I had assumed that the gzip format was strictly used for compression. My guess was: a few bytes of bookkeeping, the compressed data, and maybe a checksum.

But then I read the spec. The gzip header holds more than I expected!

In addition to two bytes identifying the data as gzip, there’s also:

  • The operating system that did the compression. This was super surprising to me! There’s a single byte that identifies the compressor’s OS: 0 for Windows, 1 for the Amiga, 3 for Unix, and many others I’d never heard of. Compressors can also set 255 for an “unknown” OS.

    Different tools set this value differently. zlib, the most popular gzip library, changes the flag based on the operating system. (It even defines some OSes that aren’t in the spec, like 18 for BeOS.) Many other libraries build atop zlib and inherit this behavior, such as .NET’s GZipStream, Ruby’s GzipWriter, and PHP’s gzencode.

    Java’s GZIPOutputStream, JavaScript’s CompressionStream, and Go’s compress/gzip set the OS to “unknown” regardless of operating system. Some, like Zopfli and Apache’s mod_deflate, hard-code it to “Unix” no matter what.

    All that to say: in practice, you can’t rely on this flag to determine the source OS, but it can give you a hint.

  • Modification time for the data. This can be the time that compression started or the modification time of the file. It can also be set to 0 if you don’t want to communicate a time.

    This is represented as an unsigned 32-bit integer in the Unix format. That means it can represent any moment between January 1, 1970 and February 7, 2106. I hope we devise a better compression format in the next ~80 years, because we can only represent dates in that range.

    In my testing, many implementations set this to 0. A few set it to the current time or the file’s modification time—the gzip command is one of these.

  • FTEXT, a boolean flag vaguely indicating that the data is “probably ASCII text”. When I say vaguely, I mean it: the spec “deliberately [does] not specify the algorithm used to set this”. This is apparently for systems which have different storage formats for ASCII and binary data.

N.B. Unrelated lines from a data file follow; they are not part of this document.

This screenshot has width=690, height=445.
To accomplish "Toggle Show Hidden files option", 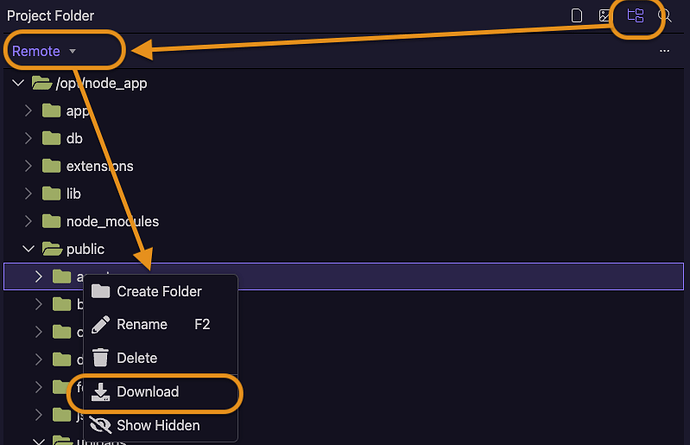I will (160, 425).
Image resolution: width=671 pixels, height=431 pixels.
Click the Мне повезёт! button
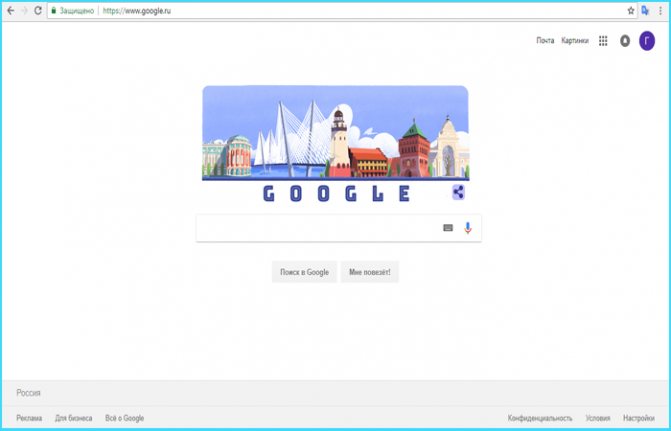(x=370, y=272)
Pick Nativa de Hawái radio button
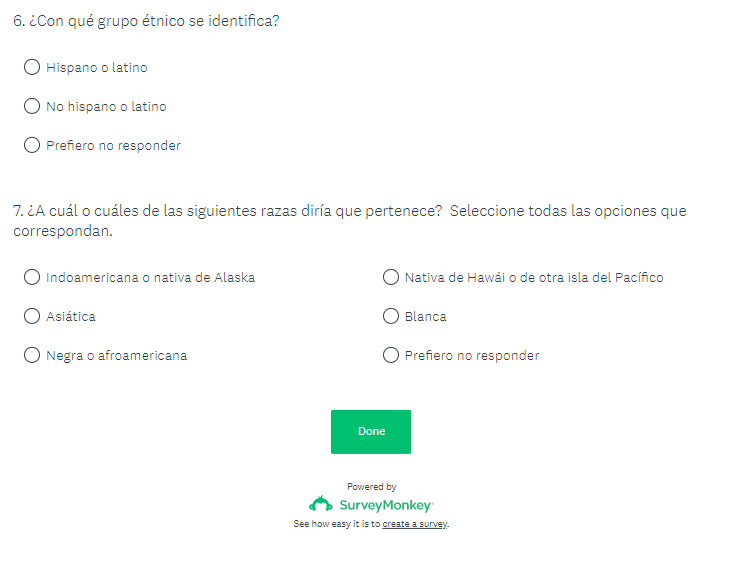 click(391, 277)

    In all my testing, nobody sets this flag to anything but 0.

  • An extra flag indicating how hard the compressor worked. 2 signals that it was compressed with max compression (e.g., gzip -9), 4 for the fastest algorithm, and 0 for everything else.

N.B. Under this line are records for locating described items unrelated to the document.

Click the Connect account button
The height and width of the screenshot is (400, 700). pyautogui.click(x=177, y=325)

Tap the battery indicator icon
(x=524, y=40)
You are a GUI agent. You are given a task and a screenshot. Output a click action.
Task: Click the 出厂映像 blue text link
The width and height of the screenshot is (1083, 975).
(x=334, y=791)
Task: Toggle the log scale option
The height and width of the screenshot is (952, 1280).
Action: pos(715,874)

    In practice, zlib and many others set this correctly per the spec, but some tools hard-code it to 0. And as far as I can tell, this byte is not used during decompression, so it doesn’t really matter.

  • The original file name. For example, when I run gzip my_file.txt, the name is set to my_file.txt. This field is optional, so many tools don’t set it, but the gzip command line tool does. You can disable that with gzip --no-name.

  • A comment. This optional field is seldom used, and many decompressors ignore it. But you could add a little comment if you want.

  • Extra arbitrary data. If the other metadata wasn’t enough, you can stuff whatever you want into arbitrary subfields. Each subfield has a two-byte identifier and then 0 or more bytes of additional info.

That’s way more info than I expected!

I was intrigued by this metadata and I’ve been wanting to learn Zig, so I wrote gzpeek.

gzpeek is a command-line tool that lets you inspect the metadata of gzip streams. Here’s how to read metadata from a gzipped file:

gzpeek my_file.gz
# FTEXT: 0
# MTIME: 1591676406
# XFL: 2
# OS: 3 (Unix)
# NAME: my_file.txt

It extracts everything I listed above: the operating system, original file name, modification time, and more. I used it a bunch when surveying different gzip implementations.

Give it a try, and let me know what gzip metadata you find.